The monitor contains the above nodes. The registration and analysis unit in it is made, for example, on the basis of a single-chip microcomputer with an 8-channel 8-bit ADC in integrated design (TN87C51GB chip from Intel) and RAM chip 128K (UM621024C-70LL from UMC). The memory block is made, for example, on the basis of a re-programmable read-only memory device with serial data exchange E ² PROM with a capacity of 32K (8 Atmel AT24C256 chips). The indicator block is made, for example, on the basis of an alphanumeric 1-line 8-character LCD with an integrated controller HD44780 (model HDM08116 from HANTRONIX Inc.).

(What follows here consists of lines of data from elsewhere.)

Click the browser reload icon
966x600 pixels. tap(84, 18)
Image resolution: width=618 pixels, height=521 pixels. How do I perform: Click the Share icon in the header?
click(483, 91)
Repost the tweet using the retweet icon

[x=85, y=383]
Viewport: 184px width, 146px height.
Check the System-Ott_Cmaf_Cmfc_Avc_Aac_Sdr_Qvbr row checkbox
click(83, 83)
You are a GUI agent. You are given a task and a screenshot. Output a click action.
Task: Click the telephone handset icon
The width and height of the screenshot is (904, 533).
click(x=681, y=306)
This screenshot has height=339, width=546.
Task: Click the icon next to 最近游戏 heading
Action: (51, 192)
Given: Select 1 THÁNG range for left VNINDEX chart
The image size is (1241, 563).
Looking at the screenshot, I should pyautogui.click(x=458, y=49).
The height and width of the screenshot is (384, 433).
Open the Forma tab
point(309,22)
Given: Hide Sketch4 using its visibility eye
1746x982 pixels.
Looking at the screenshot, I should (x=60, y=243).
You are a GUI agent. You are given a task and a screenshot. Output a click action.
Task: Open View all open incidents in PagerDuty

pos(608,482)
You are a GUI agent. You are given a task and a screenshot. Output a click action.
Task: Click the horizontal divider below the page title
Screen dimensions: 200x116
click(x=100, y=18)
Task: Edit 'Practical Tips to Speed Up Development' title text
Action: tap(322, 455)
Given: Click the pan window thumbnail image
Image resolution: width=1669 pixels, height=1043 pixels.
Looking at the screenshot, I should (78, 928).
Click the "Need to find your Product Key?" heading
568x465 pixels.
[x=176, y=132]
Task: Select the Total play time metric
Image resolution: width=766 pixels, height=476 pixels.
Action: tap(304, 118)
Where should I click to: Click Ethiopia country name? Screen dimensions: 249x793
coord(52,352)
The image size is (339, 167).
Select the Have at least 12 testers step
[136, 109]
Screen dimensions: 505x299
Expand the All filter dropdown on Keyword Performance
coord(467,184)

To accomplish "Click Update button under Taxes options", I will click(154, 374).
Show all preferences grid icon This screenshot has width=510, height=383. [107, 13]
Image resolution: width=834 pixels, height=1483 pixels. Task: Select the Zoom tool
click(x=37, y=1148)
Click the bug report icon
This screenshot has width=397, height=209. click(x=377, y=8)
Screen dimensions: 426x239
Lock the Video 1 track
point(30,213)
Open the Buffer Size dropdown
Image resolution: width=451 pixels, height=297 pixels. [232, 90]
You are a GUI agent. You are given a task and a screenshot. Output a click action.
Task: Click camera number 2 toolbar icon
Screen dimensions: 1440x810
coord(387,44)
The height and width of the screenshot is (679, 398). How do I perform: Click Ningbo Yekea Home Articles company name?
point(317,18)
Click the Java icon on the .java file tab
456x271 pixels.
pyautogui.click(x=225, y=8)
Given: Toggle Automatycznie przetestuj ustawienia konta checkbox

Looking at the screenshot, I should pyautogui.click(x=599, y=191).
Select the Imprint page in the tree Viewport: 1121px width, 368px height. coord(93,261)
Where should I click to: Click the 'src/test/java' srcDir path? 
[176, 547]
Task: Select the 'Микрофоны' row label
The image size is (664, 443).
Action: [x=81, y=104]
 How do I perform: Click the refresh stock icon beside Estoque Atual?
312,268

An example of the application of the proposed solution in clinical practice. Patient S., 48 years old. Diagnosis: coronary heart disease, class III angina, hypertension. 10/12/98 he underwent 24-hour blood pressure monitoring using a portable cuff monitor TM-2421 (AND, Japan), included in the top five instruments according to the standards AAM1 and BHS [O'Brien E. et al. A review of ambulatory blood pressure monitoring devices. Hypertention, 1995, v. 26, pp 835-842]. In parallel with this, the patient had cuffless monitoring of mean blood pressure using a prototype of the inventive device (weight not more than 500 g). Measurements on both instruments were carried out at the same hours of the day: during the day with an interval of 30 minutes, at night - 1 hour. A total of 42 measurements were taken. The average blood pressure per day on the TM-2421 monitor was 123 mmHg, on the inventive device - 125 mmHg. The pair correlation coefficient between the two daily profiles of blood pressure _avg was very high and equal to 0.86. In addition to this command by the patient in 12: 30 and 16:45 in the memory device of the claimed two fragments ECG duration of 5 min were recorded on one of which ischemic ST segment variation was observed, which coincides in time with a significant rise in blood pressure _cp to 147 mm Hg .art. The analysis of the dynamics of myocardial contractility based on the Weissler index measured by the inventive device showed an insufficient range of regulation of cardiac contraction force at the moments of myocardial overload. All this made it possible for the attending physician to more fully assess the degree of coronary circulation disturbance in this patient.

Claims (2)

 1. The average blood pressure monitor comprising a biosignal forming unit placed in the housing and connected to a recording and analysis unit based on an analog-to-digital converter, a microcomputer and an indicator, characterized in that a memory unit connected to the recording unit is inserted into it and analysis, and the biosignal generation unit is made in the form of electrocardiogram (EX) sensors connected to an EX amplifier and two photosensors with fastening devices, one on the finger and the other on the patient’s ear, each of which connected to the corresponding drivers of the first derivative of the pulse signals.  2. The monitor according to claim 1, characterized in that it has a command button displayed on the housing for randomly measuring the mean arterial pressure and recording a fragment of the patient’s electrocardiogram in a memory unit.